- **What is expected**
Transcribe exactly the line that contains "car.best.miyazaki.web@gmail.com (241, 2205)" and every line after it to the end of the entries, and nothing more.

- **Source data**
————

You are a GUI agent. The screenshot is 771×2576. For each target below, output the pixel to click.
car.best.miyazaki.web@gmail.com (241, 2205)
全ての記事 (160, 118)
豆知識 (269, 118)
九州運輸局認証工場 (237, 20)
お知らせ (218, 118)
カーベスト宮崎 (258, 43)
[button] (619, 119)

————

- **Result**
car.best.miyazaki.web@gmail.com (241, 2205)
全ての記事 (160, 118)
豆知識 (269, 118)
九州運輸局認証工場 (237, 20)
お知らせ (218, 118)
カーベスト宮崎 (258, 43)
[button] (619, 119)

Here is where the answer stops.